*** Opening of EXTRACT TO READ ***
Case Study for 3D Fire and Gas Mapping Study
The Fire & Gas mapping study is carried out to help in decision making process for locating the number of Gas and flame detectors. The fire and gas detection systems are provided on installations for prior identification of the risk from the accidental toxic and flammable gas release. The risk from flammable or toxic gas releases or fires can be reduced by early detection and subsequent mitigating actions.
- Identifying all potential hazards that will lead to flammable gas (Natural gas) release or ignition present in the site.
- Determination of the characteristics of the likely gas release by modelling the physical effect and consequently quantifying the extent of hazardous scenario on the project facilities and proposing new fire and gas detection arrange.
SCOPE OF WORK
Eleven (11) Natural Gas handling areas including Pressure reducing station, SRV area, Heater area, Primary reformer area, Combustion chamber area, Dryer area, Filter area, Boiler area of 3 units in the site is covered for the Fire and Gas Mapping Study.
The dispersion pattern was analysed to identify the location and mounting height of the detectors. Further, an overall Gas detection layout plan with the location, type and number of detectors was provided using the 3D modelling software.
Step 1: Hazardous Area Identification
Natural gas handling areas are critically assessed for identifying all hazardous areas that are present in the location into different hazardous zones.
Step 2: Hazardous Area Characterization
From the hazardous area identification, major accident hazards are characterized based on the likelihood and frequency of the incident and based on the properties and Natural gas quantity released.
Step 3: Risk Volume Definition
A representative leak size is selected based on the standards for all the loss of containment scenarios isolated in step-2.
Step 4: Determination of characteristic cloud for detection
The identified scenarios are modelled using software to calculate the impact distance in downwind and crosswind direction at prevalent wind conditions at the location.
Step 5: 3D Modelling
A hybrid approach of scenario based and geographic based approach has been followed for 3D modelling. The advantage of this approach is that number of detectors required will be comparatively less with the better coverage results. The drawing file (3D) is imported to the software and the hydrocarbon/toxic detectors are placed near the loss of containment scenarios or potentially hazardous areas based on the outputs from the above steps.
Step 6: Coverage Mapping
Detector and impact distance calculated will be overlaid on the 3D map to check if the detectors are at adequate location to sense and detect the likely fire and gas dispersion at that location.
Step 7: Optimization/Detector Layout Definition
Repeat the above steps for all loss of containment scenarios. Optimize the detector location height or change the place of detector location to match the dispersion coverage of the hydrocarbon /toxic release if the detectors are found inadequate to sense or detect the dispersion.
*** Close of EXTRACT TO READ ***
▸ **PROBLEMS TO SOLVE**:
(a) In the fire and gas mapping case study above, recast the paragraph beginning "A hybrid approach of scenario based" as a brief bulleted list that keeps its main facts.
(b) Reproduce the passage of the fire and gas mapping case study that lies between "- Identifying all" and "Gas Mapping Study.", inclusive.
*** Opening of SUPPLIED ENTRIES ***
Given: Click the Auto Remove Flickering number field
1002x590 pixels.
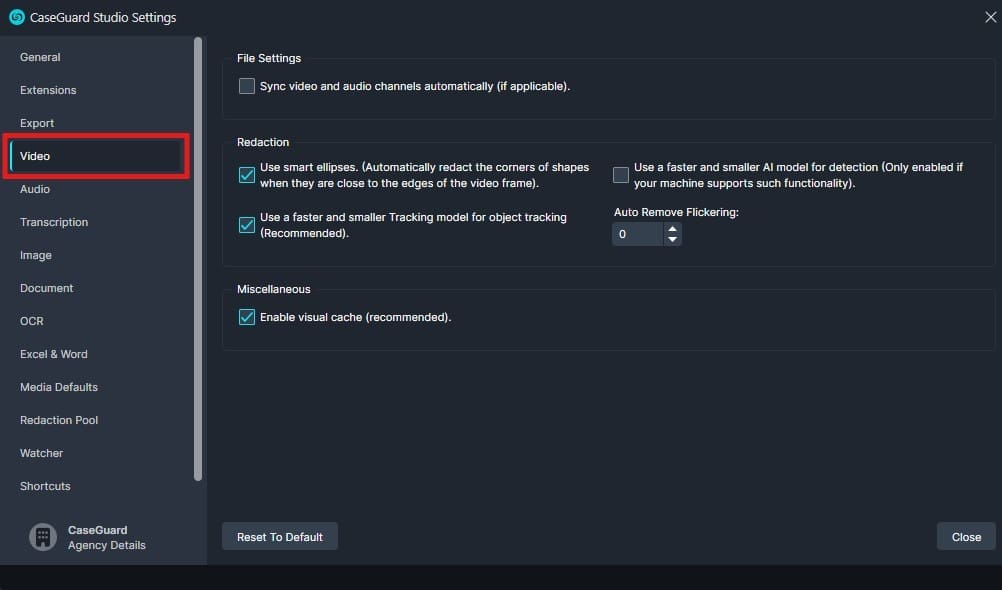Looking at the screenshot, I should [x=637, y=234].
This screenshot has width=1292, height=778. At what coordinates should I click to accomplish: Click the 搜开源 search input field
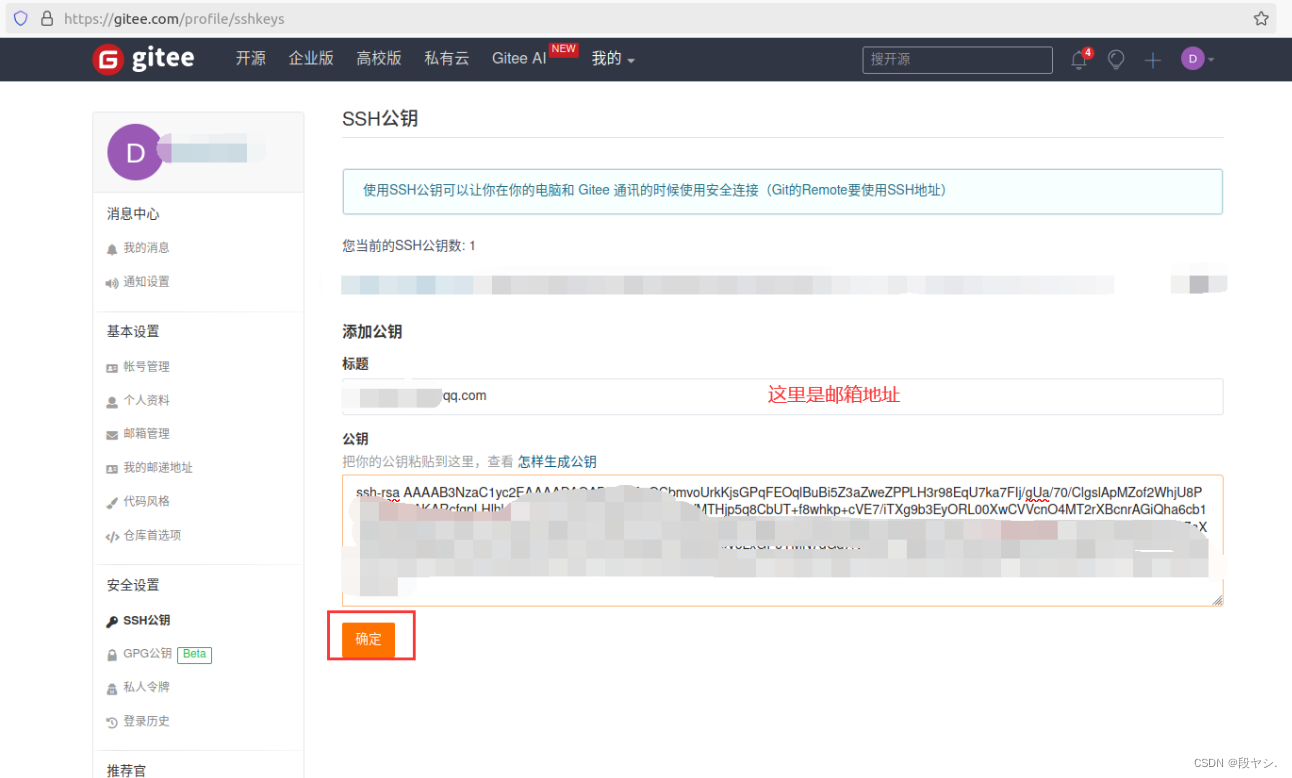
*** Close of SUPPLIED ENTRIES ***
*** Opening of SUPPLIED ENTRIES ***
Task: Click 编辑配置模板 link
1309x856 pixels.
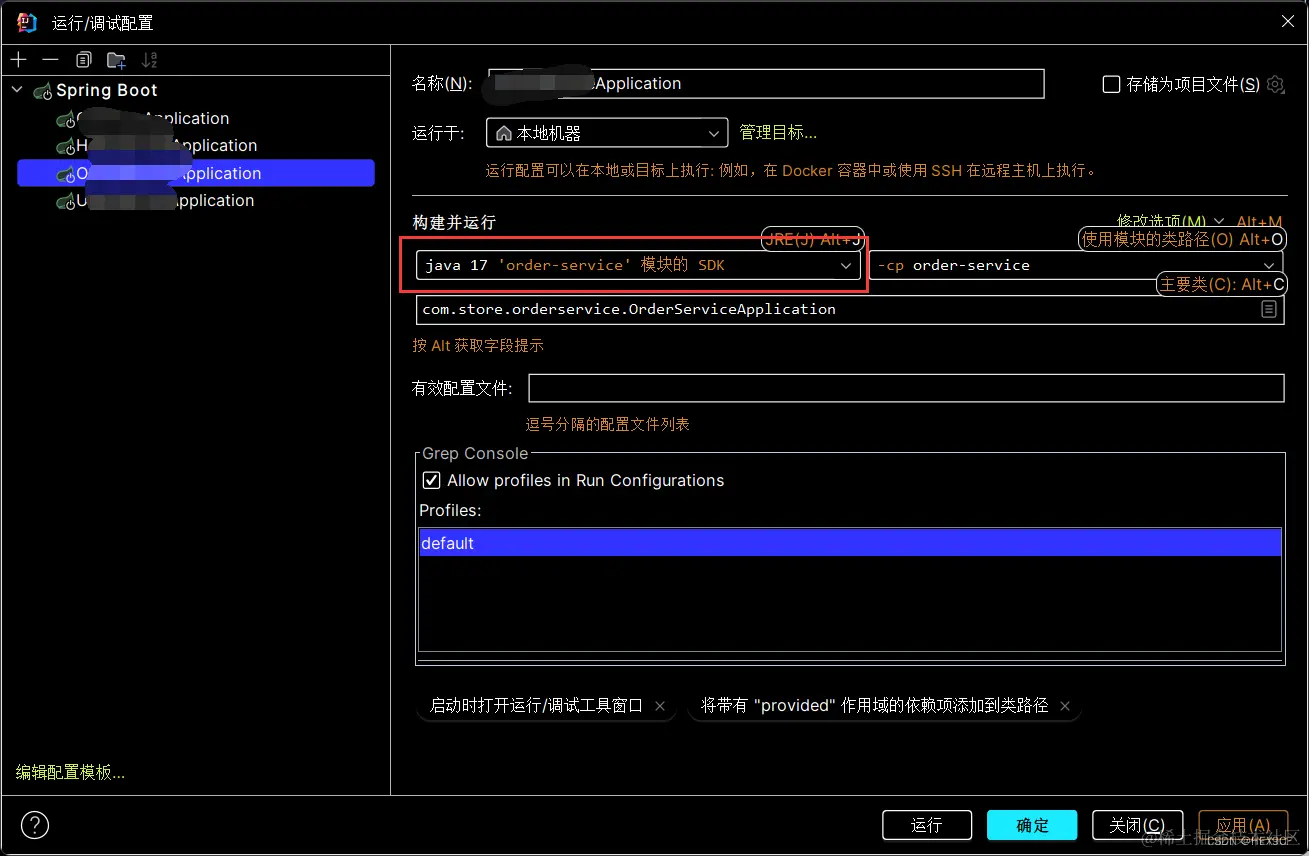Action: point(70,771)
*** Close of SUPPLIED ENTRIES ***
▸ **RESULTS**:
(a)
- 3D modeling follows a hybrid of scenario-based and geographic-based approaches.
- This approach needs comparatively fewer detectors and gives better coverage.
- The 3D drawing file is imported into the software.
- Hydrocarbon/toxic detectors are placed near loss of containment scenarios or potentially hazardous areas, based on the outputs of the earlier steps.

(b)
- Identifying all potential hazards that will lead to flammable gas (Natural gas) release or ignition present in the site.
- Determination of the characteristics of the likely gas release by modelling the physical effect and consequently quantifying the extent of hazardous scenario on the project facilities and proposing new fire and gas detection arrange.
SCOPE OF WORK
Eleven (11) Natural Gas handling areas including Pressure reducing station, SRV area, Heater area, Primary reformer area, Combustion chamber area, Dryer area, Filter area, Boiler area of 3 units in the site is covered for the Fire and Gas Mapping Study.